Kehangatanmu membuat
anak-anak kita merasa nyaman di dekatmu. Di saat kau lelah sepulang dari
mengisi halaqoh atau ta’lim
mereka segera menyambutmu dan melepaskan kekangenan mereka. Kadang lucu melihat
mereka membuntuti kemana
kamu pergi. Kamu ke dapur mereka bergerombol di sekitarmu, pindah ke ruang
tamu, pindah pula mereka ke ruang tamu. Masuk ke kamar, berbondong-bondong mereka ke
kamar. Sampai ada anak yang selalu memegang-megang bajumu dan kamu
berkomentar,” Nih anak kayak prangko aja, nempeeel terus.” Jangan salahkan
mereka, akupun memiliki perasaan yang sama dengan mereka.
Kadang jika cintaku
meluap aku berkata padamu, ”Bener nih kamu ndak nyantet aku? Aku kok bisa
tergila-gila begini sama kamu?” Kamu tersenyum dan berkata,” Cinta Umi ke Abi
lebih besar dari cinta Abi ke Umi, Abi
aja yang ndak tahu.” Rasulullah
bersabda,” Nikahilah perempuan yang penyayang dan dapat mempunyai anak banyak
karena sesungguhnya aku akan berbangga dengan sebab banyaknya kamu dihadapan
para Nabi nanti pada hari kiamat” (HR. Ahmad). Sungguh aku merasa telah
mendapatkan segalanya dengan kau di sisiku.
Kepribadianmu yang mudah bergaul menjadikanmu disenangi
oleh banyak orang. Kamal berkata, “Umi
terkenal banget di sekolah. Aku, Mba Aisyah, Mas Nashih, Hamidah, Hilma ini
terkenal di sekolah karena anak Umi. Guru-guru kenal kami karena kami anak
umi.” Aku ingat perjuanganmu menggalang beberapa orang tua murid ke kantor
diknas untuk meminta tambahan kelas agar anak kita yang terlalu muda bisa
diterima sekolah.
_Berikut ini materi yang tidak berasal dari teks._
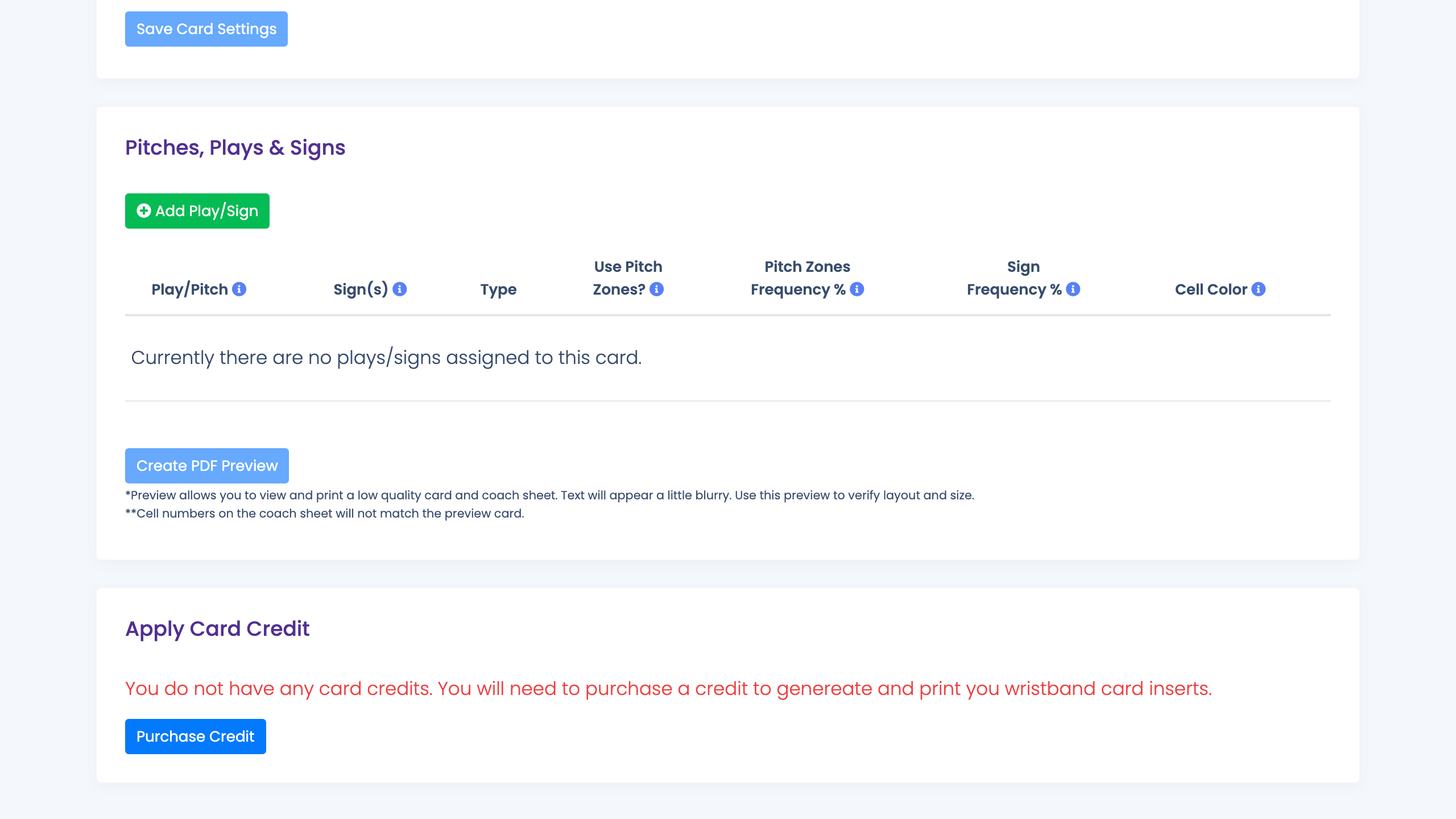Click the Apply Card Credit heading
The width and height of the screenshot is (1456, 819).
coord(217,629)
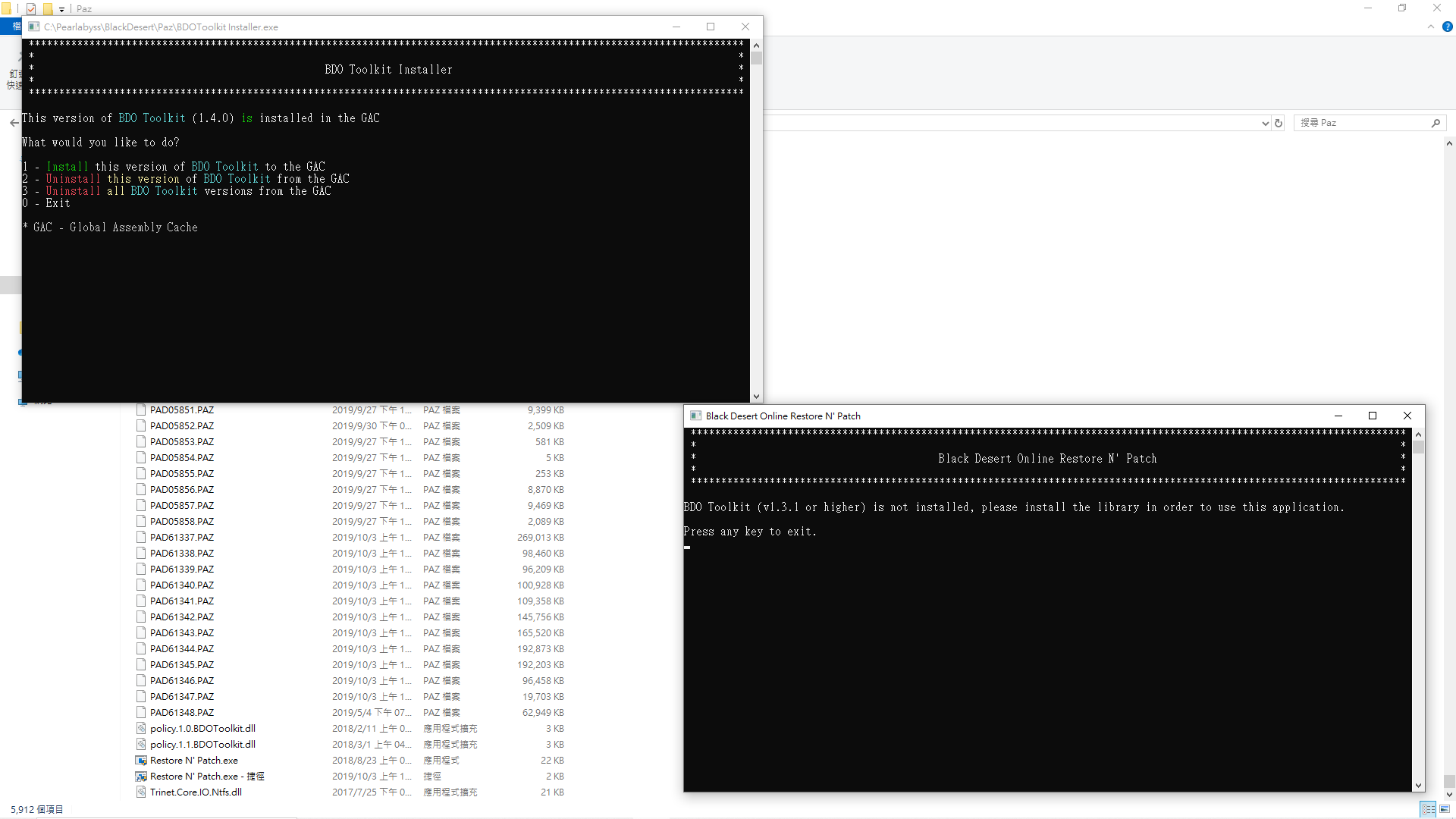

Akhirnya SDN 006 Balikpapan mendapat tambahan kelas dan anak kita bisa bersekolah di
sana. Seharusnya aku yang melakukan hal itu, bukan kamu.
Aku terpesona dengan caramu menjalin silaturahim dengan
keluarga besarmu. Ketika kita pindah ke Balikpapan, sering kakak-kakakmu
menelpon menanyakan kapan
liburan ke Samarinda. Mereka rindu
kepadamu. Kakakmu KH. Fachrudin, seringkali menelpon,” Kita mau ngadain acara ini,
kamu ke Samarinda kah?” Sya’rani, kakakmu yang
sering bepergian ke Jawa, ketika mendarat di Balikpapan pun sering berkata,”
Baru dari Jawa, mau ikut saya sekalian naik mobil ke Samarinda?”
Keponakan-keponakanmu pun sering bertanya, “ Acil Robiah kapan ke Samarinda.” Jika
kita liburan ke Samarinda, maka kemeriahan meledak begitu mendengar suaramu
mengucapkan salam. “ Wah,
Haji Robiah
dari Balikpapan.”
Aku kagum dengan semangatmu melaksanakan amanah dakwahmu.
Sering kerinduanmu kepada keluargamu tertahan karena ada amanah dakwah yang harus
kamu kerjakan. ”Sebenarnya akhir pekan ini keluarga besar kumpul. Ada acara keluarga. Tapi ada halaqoh ini dan
majelis talim ini jadi ndak bisa ke Samarinda.” Semoga Allah SWT memasukkanmu
ke dalam barisan orang-orang yang berjuang menegakkan agama ini.
Kesibukanmu berdakwah memang menyita waktumu. Tapi aku
ridho karena kau tetap komitmen untuk mengurus rumah tangga dengan baik. Aku
ridho ketika PKS berdiri, kamu
bergabung dan berdakwah bersama mereka. Ku lihat kau begitu menikmati hidupmu
yang mungkin bagi pandangan sebagian orang sangat melelahkan.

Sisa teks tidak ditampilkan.